__ЗАДАНИЕ 1__.
Выпишите из отрывка о фильме про морскую войну все слова, после которых в скобках дана их расшифровка, и приведите эти расшифровки.
__ЗАДАНИЕ 2__.
Продолжите отрывок о фильме про морскую войну, который приведён ниже, с того места, где он заканчивается.

__ОТРЫВОК__.
↓

Однако стоило мне упомянуть о бесправии рабочего человека в государстве, назвавшего себя "рабочим", о травле и уничтожении талантов, посмевших коснуться "запретных тем", как было приказано стереть "взбесившегося писателя" в порошок.
Правда, нам дозволили завершить фильм о морской войне, поскольку на него уже истратили семь миллионов рублей...
Режиссер-постановщик тихий и вспыльчивый Юра Щукин, сын "Ленина", – во всех фильмах Михаила Ромма, снимал в те дни массовку – "проход штрафников". Матросов с кораблей переодели в зеленое тряпье и погнали по скалистому берегу. Они ежились от ледяных брызг бешеного прибоя, белая пена шуршала под солдатской "кирзой".
Режиссер вдруг окликнул автора сценария, предложил ему встать в колонну штрафников.
– Ты же, Григорий, как есть, штрафник, – пояснил Юра – В нашей группе единственный настоящий штрафник... Художник по костюмам! – окликнул он женщину костюмера. – Оденьте автора соответственно...
Это – кино. Но кино, за которым костолом. Разбой. Настоящий, не экранный. И потому властью засекреченный...
– Проход штрафников" – снять! – распорядился, посмотрев картину, министр кинематографии товарищ Романов, в войну начальник армейского КГБ "СМЕРШ" ( "Смерть шпионам"), "у нас штрафников не было!.."
Фильм так и не смог выйти на экраны страны, пока измученный режиссер не переписал звуковую дорожку, и герои стали произносить не "штрафбат" (штрафной батальон), а "стройбат" (строительный батальон)...
– ... А писателю, – сказал министр на прощанье, – надо бы понимать... вы допрыгаетесь! Бросить члену Политбюро ЦК в лицо, да еще публично, на весь мир, что Москва, по сути, стравила Кавказ, где ненавидят и нас, и друг друга Обозвать своих руководителей "черной десяткой"... "Родными погромщиками!.." А в своей прозе вы другой? Куда в издательствах смотрели?! Нет ни фразы без издевки: Силантий ваш, каменщик на Ленинском проспекте, темнота, деревня – по вечерам, для развлечения, ходит в суд. А как, по воле автора, дерзит: "В киношку – ни-ни! Кино за деньги, и все неправда, в суде бесплатно, и все правда..."

↑

__ПРИВЕДЁННЫЕ ЗАПИСИ__.
↓

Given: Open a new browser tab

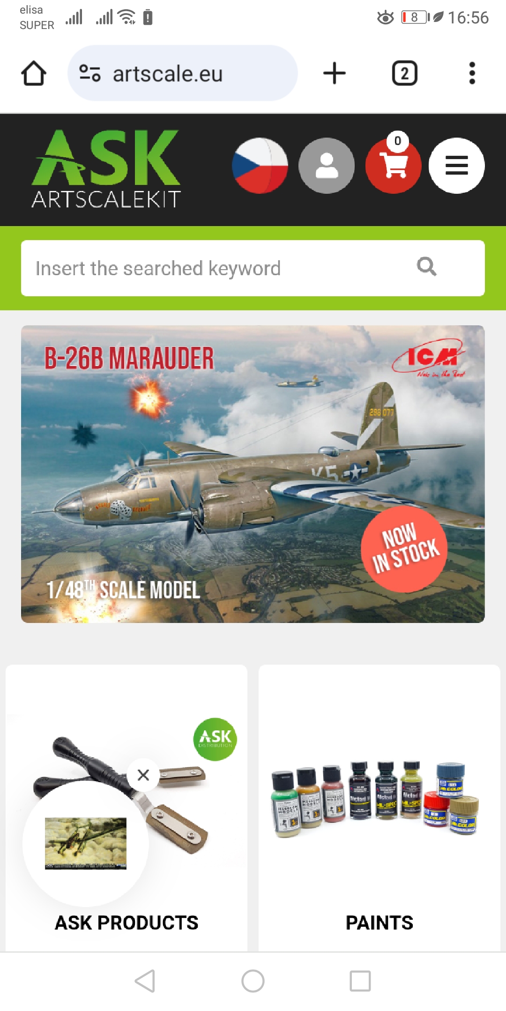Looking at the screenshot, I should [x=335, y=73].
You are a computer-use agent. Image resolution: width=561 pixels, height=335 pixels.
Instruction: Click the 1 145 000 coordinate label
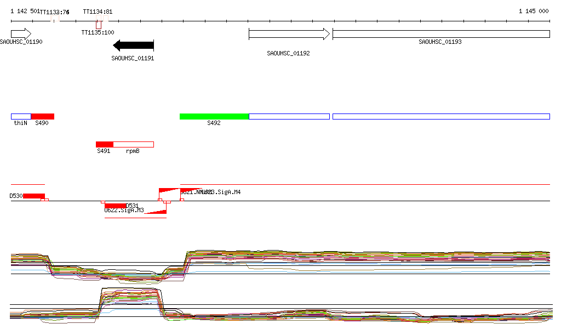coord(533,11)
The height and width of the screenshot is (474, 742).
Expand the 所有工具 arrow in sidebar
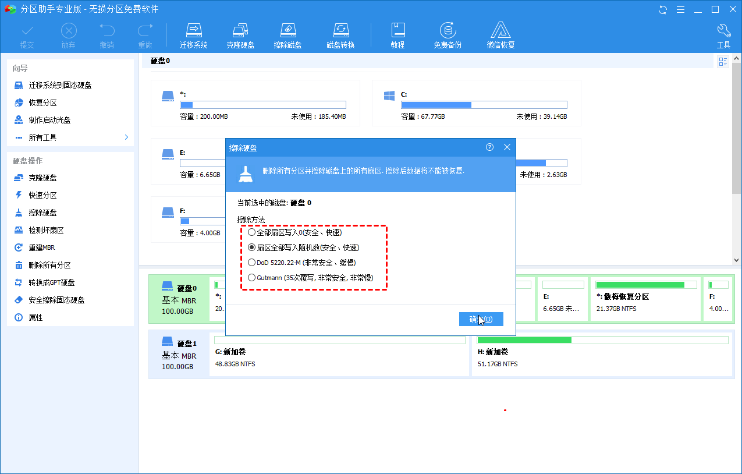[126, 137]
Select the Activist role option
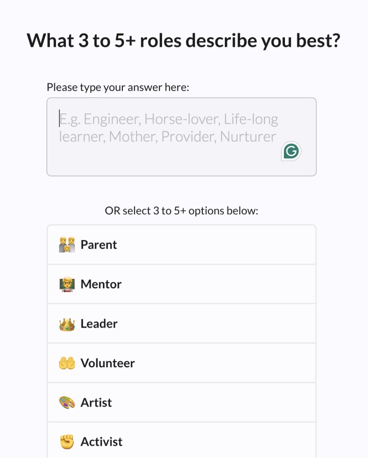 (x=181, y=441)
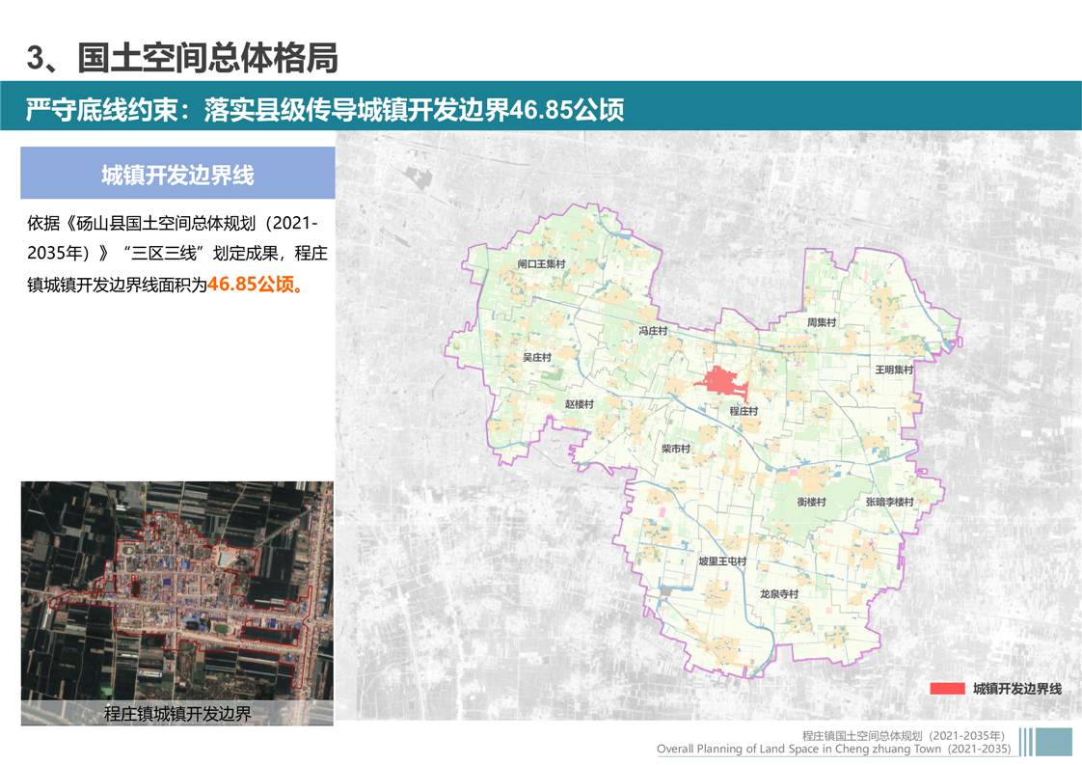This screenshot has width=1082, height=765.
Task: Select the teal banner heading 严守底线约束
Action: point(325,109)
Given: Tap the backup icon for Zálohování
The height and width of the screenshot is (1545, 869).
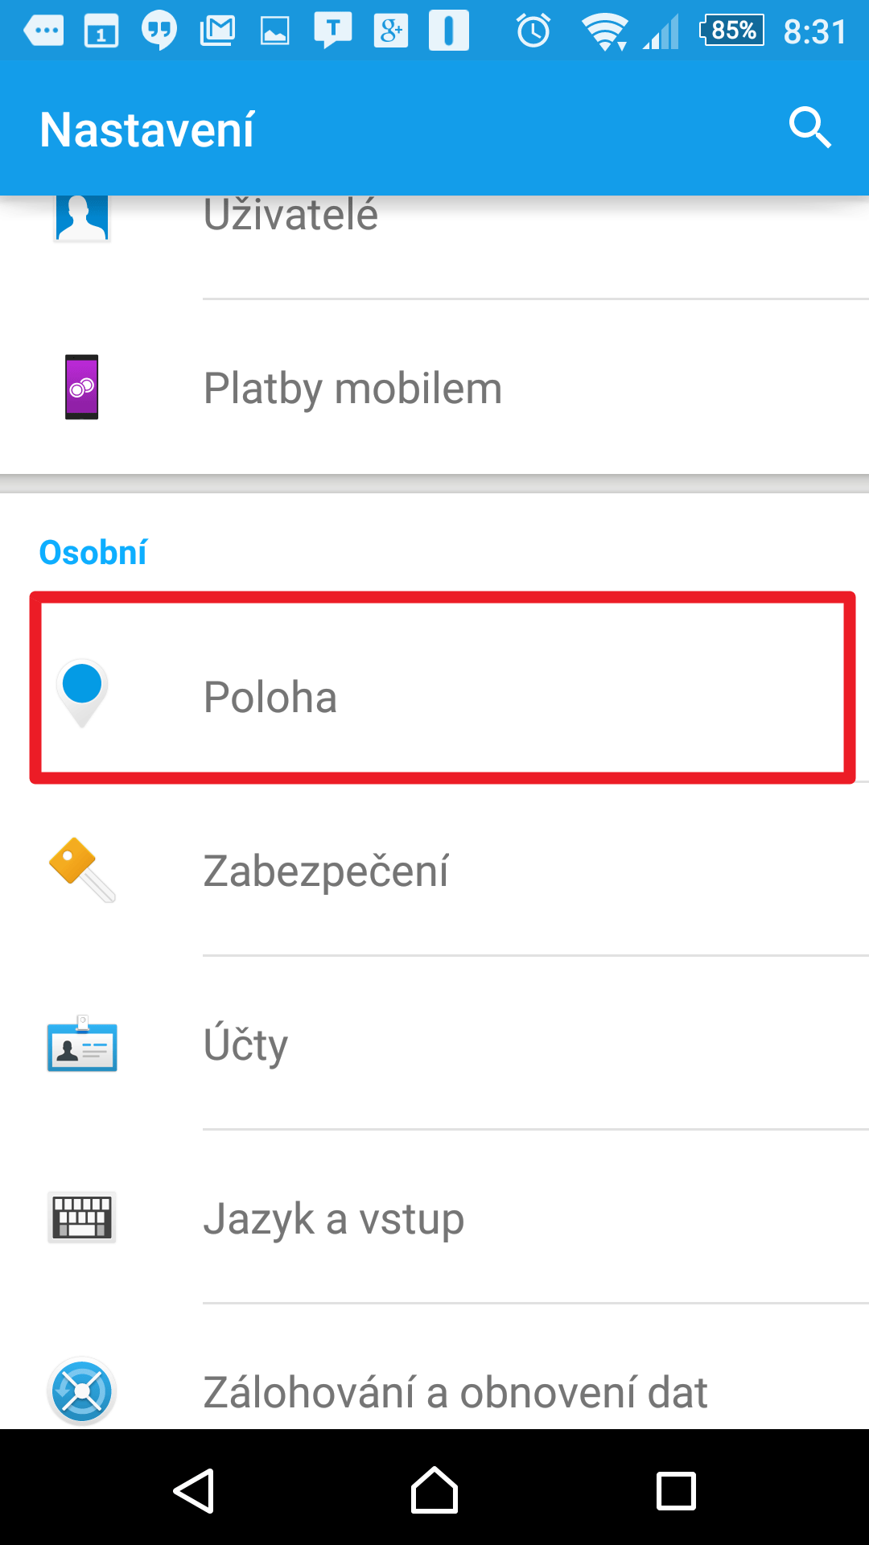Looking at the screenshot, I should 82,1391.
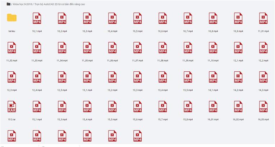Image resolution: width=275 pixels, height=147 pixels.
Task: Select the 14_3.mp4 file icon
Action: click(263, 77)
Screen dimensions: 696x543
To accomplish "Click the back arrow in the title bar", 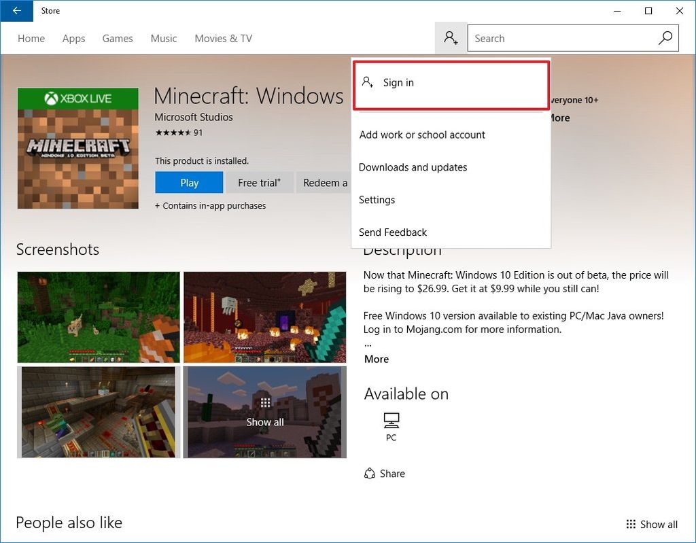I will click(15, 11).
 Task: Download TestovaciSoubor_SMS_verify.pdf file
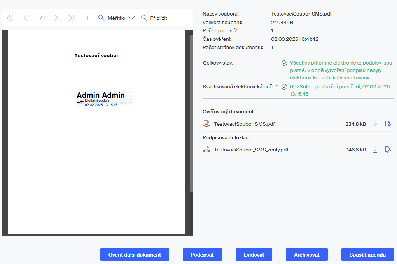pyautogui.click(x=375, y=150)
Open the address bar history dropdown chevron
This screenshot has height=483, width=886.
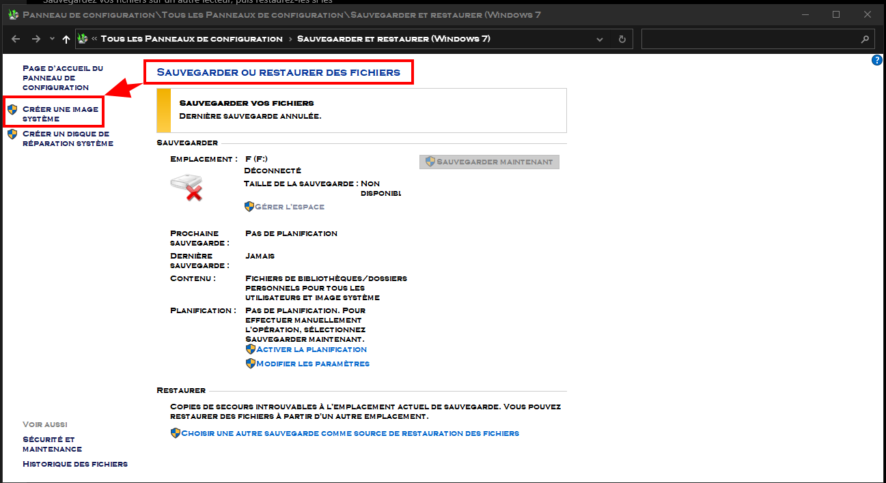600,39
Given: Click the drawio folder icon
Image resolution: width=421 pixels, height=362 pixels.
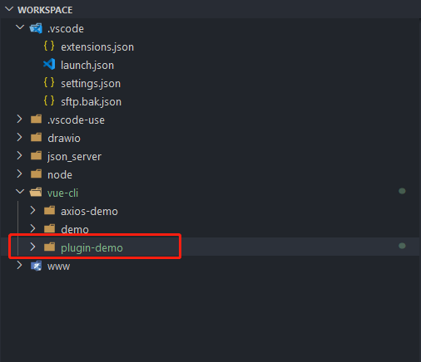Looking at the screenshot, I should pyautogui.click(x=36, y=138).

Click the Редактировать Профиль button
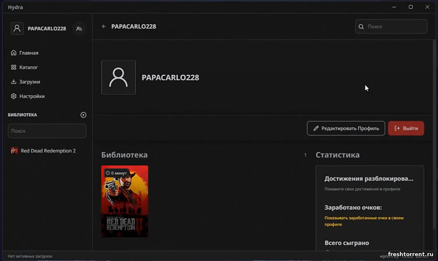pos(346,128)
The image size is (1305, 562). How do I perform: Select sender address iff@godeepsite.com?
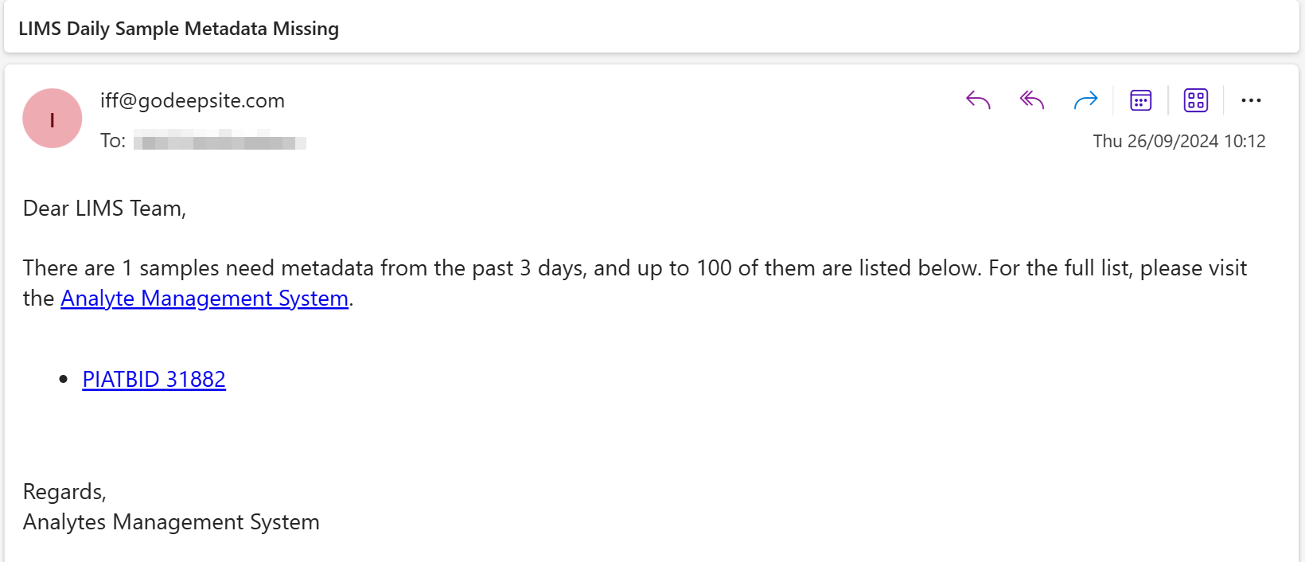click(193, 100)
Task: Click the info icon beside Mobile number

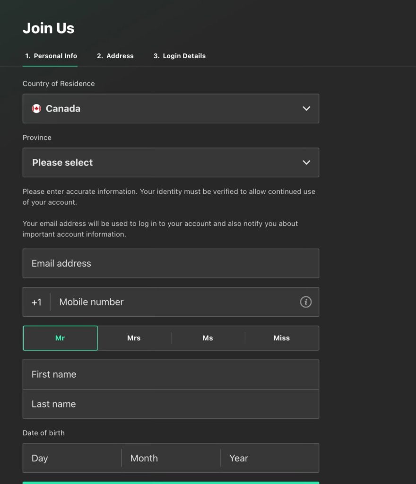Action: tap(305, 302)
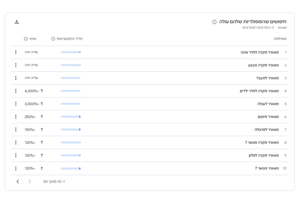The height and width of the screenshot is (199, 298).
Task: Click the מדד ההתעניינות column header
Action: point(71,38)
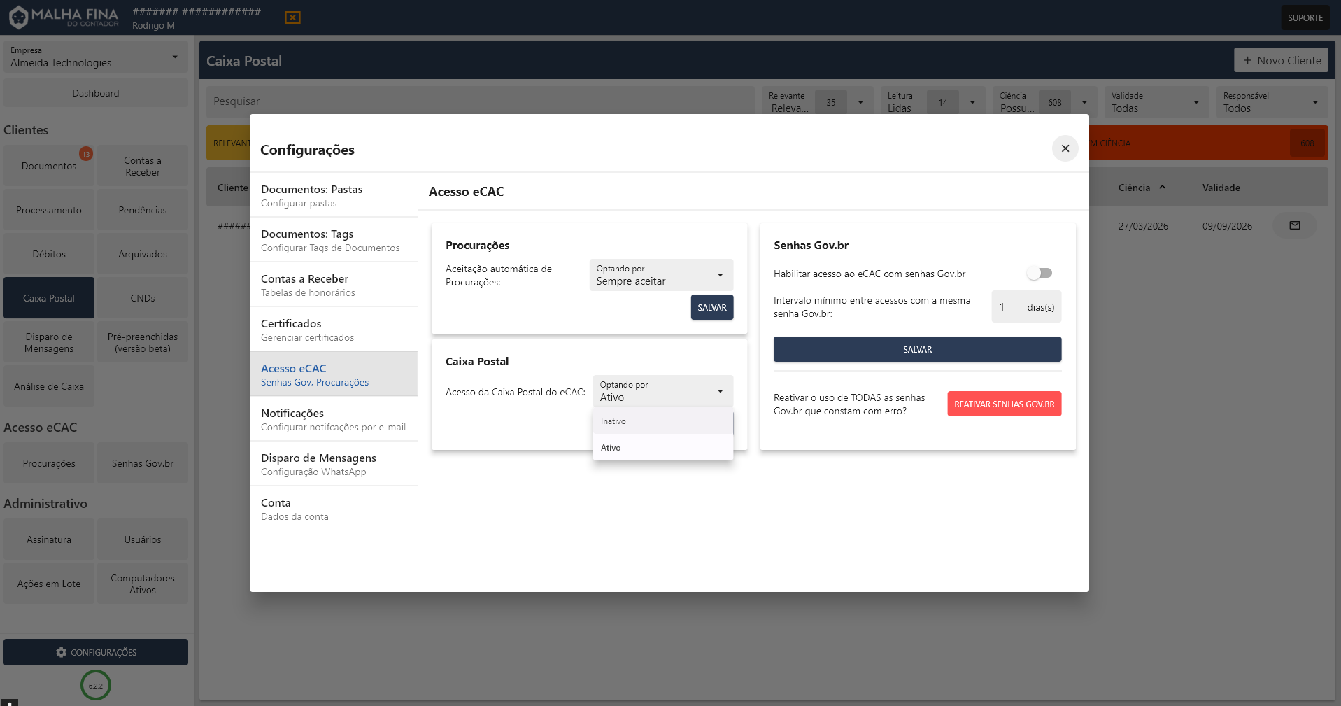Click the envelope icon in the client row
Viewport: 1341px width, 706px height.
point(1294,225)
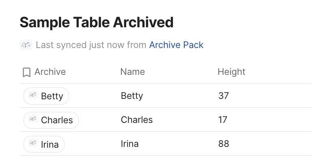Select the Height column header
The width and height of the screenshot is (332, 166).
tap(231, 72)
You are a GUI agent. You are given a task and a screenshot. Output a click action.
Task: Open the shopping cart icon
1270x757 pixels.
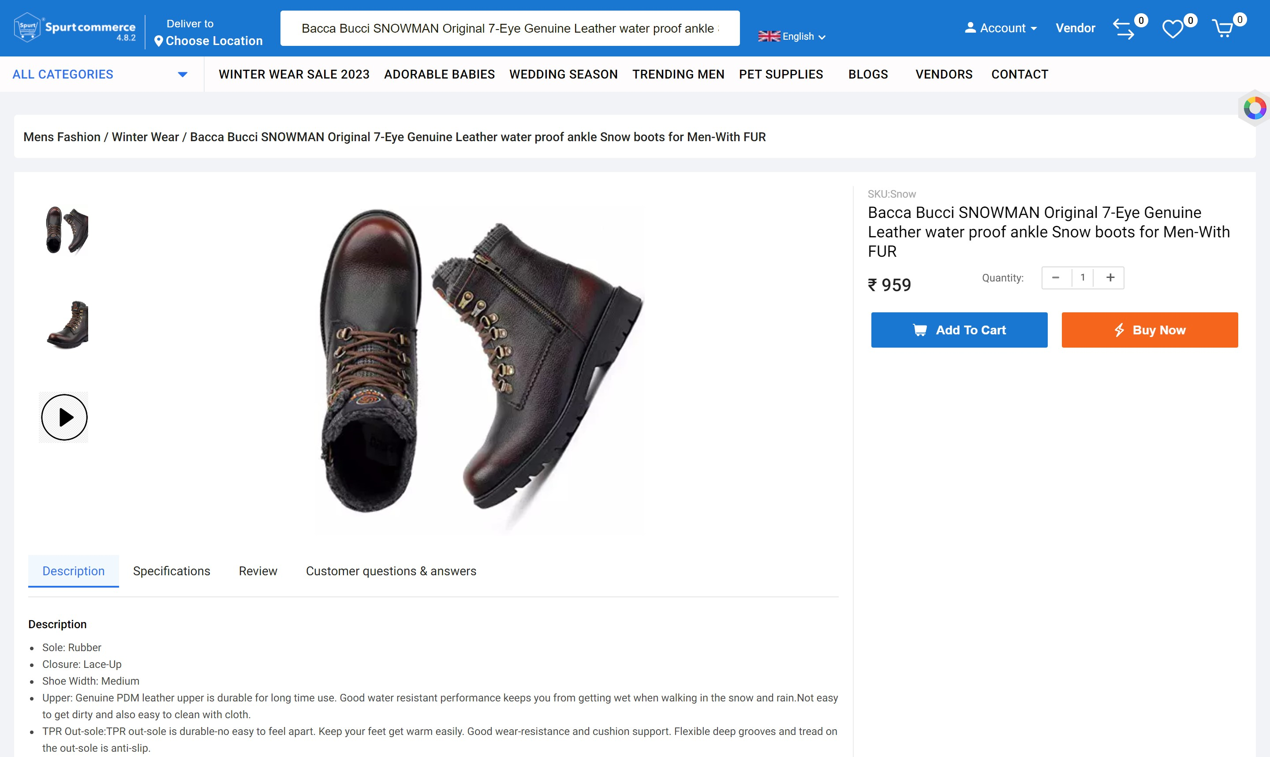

↑

__ПИСЬМЕННЫЙ ОТВЕТ 1__.
СМЕРШ — «Смерть шпионам»; штрафбат — штрафной батальон; стройбат — строительный батальон.

__ПИСЬМЕННЫЙ ОТВЕТ 2__.
А ныне и того пуще. Тянете на общесоюзный экран в народные герои зека. Штурмана этого... На чью мельницу льете воду?!. Нет, с вами еще разберутся!.. Разберутся... да, по закону! Строго по закону!
Об этом и многом другом, о жизни в России и на Западе – в девяти моих автобиографических романах и повестях, написанных в изгнании и переведенных на главные европейские языки. Брежневская Москва отлавливала их на границе точно наркотики или оружие. Особо, истерически бдительно – парижское издание романа "ЗАЛОЖНИКИ", романа, можно сказать, "семейного", а затем лондонское – книгу о литературе сопротивления – "НА ЛОБНОМ МЕСТЕ", где, естественно, не мог обойти и кино (ч. V, глава "Разгром киноискусства"); отлавливала "крамолу", вызвавшую на Западе обвал статей и рецензий.
И советское КГБ, увы, достигло своей цели: для молодых поколений России писатель-диссидент Григорий СВИРСКИЙ стал невидимкой. Секретное постановление ЦК КПСС от января 1972 года рассекречено лишь в годы перестройки.
ИЗ ЗАПИСКИ КОМИТЕТА ГОСУДАРСТВЕННОЙ БЕЗОПАСНОСТИ
ПРИ СОВЕТЕ МИНИСТРОВ СССР В ЦК КПСС:
(СЕКРЕТНО ЦК КПСС)
27 января 1972 года.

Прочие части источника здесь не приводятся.